Search engines like Google want to ensure that the quality of the web pages that show up in their search results are high, and that search engine users will be satisfied with them. If their document (web page) analysis shows strong signals that indicate poor-quality content, it can negatively impact the rankings and visibility of those web pages online.
There are many different ways to analyze content quality, and it’s hard to know exactly what the search engines use, but in this article I’ll explore what we do know about what Google is doing in this area, as well as many other concepts that you can use to think about your own web page quality.

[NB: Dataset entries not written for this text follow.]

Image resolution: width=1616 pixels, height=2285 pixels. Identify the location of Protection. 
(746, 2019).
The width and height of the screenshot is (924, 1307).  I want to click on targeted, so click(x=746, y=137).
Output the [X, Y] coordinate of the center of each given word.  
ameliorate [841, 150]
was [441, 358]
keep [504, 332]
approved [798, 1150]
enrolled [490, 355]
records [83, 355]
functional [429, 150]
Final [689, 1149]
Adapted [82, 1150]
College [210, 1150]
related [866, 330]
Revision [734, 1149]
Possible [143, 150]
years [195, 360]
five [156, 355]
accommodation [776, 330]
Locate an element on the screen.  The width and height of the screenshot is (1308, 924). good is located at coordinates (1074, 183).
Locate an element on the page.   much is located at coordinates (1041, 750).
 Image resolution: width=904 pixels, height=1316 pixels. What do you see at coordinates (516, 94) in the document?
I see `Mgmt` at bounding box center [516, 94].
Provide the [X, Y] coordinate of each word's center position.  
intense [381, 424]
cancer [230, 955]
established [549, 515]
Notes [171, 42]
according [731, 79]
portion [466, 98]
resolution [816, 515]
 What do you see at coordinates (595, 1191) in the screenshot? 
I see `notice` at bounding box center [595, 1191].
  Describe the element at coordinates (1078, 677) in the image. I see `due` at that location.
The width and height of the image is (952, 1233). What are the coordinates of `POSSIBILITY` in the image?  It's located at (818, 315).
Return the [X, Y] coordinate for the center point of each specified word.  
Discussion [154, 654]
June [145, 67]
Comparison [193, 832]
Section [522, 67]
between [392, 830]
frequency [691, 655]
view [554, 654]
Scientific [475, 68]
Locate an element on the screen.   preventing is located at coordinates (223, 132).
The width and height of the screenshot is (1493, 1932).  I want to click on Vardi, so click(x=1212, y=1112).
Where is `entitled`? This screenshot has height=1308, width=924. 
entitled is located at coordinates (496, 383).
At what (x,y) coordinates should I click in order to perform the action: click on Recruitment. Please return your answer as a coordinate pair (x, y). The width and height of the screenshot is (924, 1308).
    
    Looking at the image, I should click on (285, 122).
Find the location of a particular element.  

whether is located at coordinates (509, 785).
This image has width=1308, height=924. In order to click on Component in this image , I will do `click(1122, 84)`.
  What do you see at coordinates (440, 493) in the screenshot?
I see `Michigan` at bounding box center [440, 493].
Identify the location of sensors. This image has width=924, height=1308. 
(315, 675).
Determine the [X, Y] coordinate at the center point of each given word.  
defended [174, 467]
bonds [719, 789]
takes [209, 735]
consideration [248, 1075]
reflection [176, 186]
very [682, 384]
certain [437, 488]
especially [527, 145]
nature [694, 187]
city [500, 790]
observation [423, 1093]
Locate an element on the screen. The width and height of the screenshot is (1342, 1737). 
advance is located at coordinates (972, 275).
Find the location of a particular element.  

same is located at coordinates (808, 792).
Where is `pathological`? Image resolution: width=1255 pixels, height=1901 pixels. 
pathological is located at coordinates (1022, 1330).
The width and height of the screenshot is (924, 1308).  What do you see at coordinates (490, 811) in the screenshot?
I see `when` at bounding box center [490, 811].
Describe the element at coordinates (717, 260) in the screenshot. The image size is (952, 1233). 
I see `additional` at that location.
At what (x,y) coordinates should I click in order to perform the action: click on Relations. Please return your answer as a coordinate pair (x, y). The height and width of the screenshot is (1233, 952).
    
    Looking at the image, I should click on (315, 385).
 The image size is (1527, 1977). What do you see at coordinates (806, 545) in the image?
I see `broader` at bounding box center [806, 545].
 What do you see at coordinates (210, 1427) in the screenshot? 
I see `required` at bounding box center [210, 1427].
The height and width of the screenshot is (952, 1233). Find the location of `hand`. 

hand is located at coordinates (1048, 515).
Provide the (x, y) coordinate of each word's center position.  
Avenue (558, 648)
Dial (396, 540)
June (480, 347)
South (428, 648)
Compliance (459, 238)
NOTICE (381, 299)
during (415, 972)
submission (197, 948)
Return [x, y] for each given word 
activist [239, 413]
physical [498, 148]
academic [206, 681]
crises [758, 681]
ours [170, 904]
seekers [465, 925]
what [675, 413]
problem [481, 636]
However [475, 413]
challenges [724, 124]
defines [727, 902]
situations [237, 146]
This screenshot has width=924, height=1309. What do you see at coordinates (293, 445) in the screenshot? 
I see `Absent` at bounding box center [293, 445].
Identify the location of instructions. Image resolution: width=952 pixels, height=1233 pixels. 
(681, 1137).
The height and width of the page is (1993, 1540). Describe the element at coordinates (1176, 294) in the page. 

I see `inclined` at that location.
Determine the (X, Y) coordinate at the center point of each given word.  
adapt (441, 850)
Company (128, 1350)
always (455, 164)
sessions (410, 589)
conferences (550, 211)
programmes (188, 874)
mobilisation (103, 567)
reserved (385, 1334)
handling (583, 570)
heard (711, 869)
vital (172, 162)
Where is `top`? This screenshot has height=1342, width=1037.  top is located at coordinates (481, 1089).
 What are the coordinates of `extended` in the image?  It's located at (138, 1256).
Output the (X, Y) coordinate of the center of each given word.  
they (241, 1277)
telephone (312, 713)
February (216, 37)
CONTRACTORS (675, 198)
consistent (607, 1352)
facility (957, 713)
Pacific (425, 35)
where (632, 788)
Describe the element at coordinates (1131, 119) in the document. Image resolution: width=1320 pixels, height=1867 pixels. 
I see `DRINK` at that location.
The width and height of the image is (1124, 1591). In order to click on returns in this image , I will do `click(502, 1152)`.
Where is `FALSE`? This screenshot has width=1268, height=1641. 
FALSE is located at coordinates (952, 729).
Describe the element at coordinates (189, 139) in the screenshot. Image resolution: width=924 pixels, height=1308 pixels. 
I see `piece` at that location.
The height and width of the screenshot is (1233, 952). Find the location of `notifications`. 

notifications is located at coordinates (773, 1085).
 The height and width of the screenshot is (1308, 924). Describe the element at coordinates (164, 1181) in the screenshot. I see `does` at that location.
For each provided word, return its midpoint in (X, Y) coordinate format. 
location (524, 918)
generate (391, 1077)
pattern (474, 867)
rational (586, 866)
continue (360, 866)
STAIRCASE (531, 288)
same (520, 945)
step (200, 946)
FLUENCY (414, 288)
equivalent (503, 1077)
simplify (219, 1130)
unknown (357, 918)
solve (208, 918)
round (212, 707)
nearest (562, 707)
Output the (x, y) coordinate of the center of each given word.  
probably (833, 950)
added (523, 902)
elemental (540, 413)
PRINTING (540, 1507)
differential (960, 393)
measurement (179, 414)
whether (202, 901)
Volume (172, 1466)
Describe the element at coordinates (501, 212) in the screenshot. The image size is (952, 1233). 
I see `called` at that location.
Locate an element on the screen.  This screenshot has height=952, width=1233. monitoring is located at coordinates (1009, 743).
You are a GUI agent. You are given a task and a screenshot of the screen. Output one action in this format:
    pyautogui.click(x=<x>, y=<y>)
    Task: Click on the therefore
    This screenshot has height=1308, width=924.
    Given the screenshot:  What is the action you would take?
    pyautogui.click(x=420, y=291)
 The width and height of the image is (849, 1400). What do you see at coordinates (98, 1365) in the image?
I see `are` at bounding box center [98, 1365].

What We Know About How Google Evaluates Content Quality
So, what are the signals and related search updates that apply to document analysis? Besides content quality, a brief list would include reading level, keyword usage (stuffing), content “sameness,” ad density, page speed, and finally, language analysis factors.
In the end, for search engines, document analysis is about improving the search user’s experience. Let’s break it down.
The Panda Algorithm
When “content quality” is mentioned, nearly everyone involved in SEO immediately thinks of the Google search ranking algorithm update, Panda.
Since its introduction in February 2011, Panda went through several iterations before finally being folded into Google’s core search ranking algorithm nearly five years later, in January 2016.
Google’s Panda algorithm originally targeted “shallow or low-quality content” represented by the many content farms of the day, as well as websites that “scraped” (copied) others’ content or had “low levels of original content.”
Of course, Panda still takes aim at such obvious web spam by demoting search rankings, but the algorithm is much more sophisticated today. Now that Panda has become “baked” into Google’s overall search ranking algorithm, it’s become an integral part of weighing content quality factors via document analysis.
And one obvious tip-off indicating low-quality content in document analysis is poor editorial quality. Let’s look at some other factors that might go into web page quality.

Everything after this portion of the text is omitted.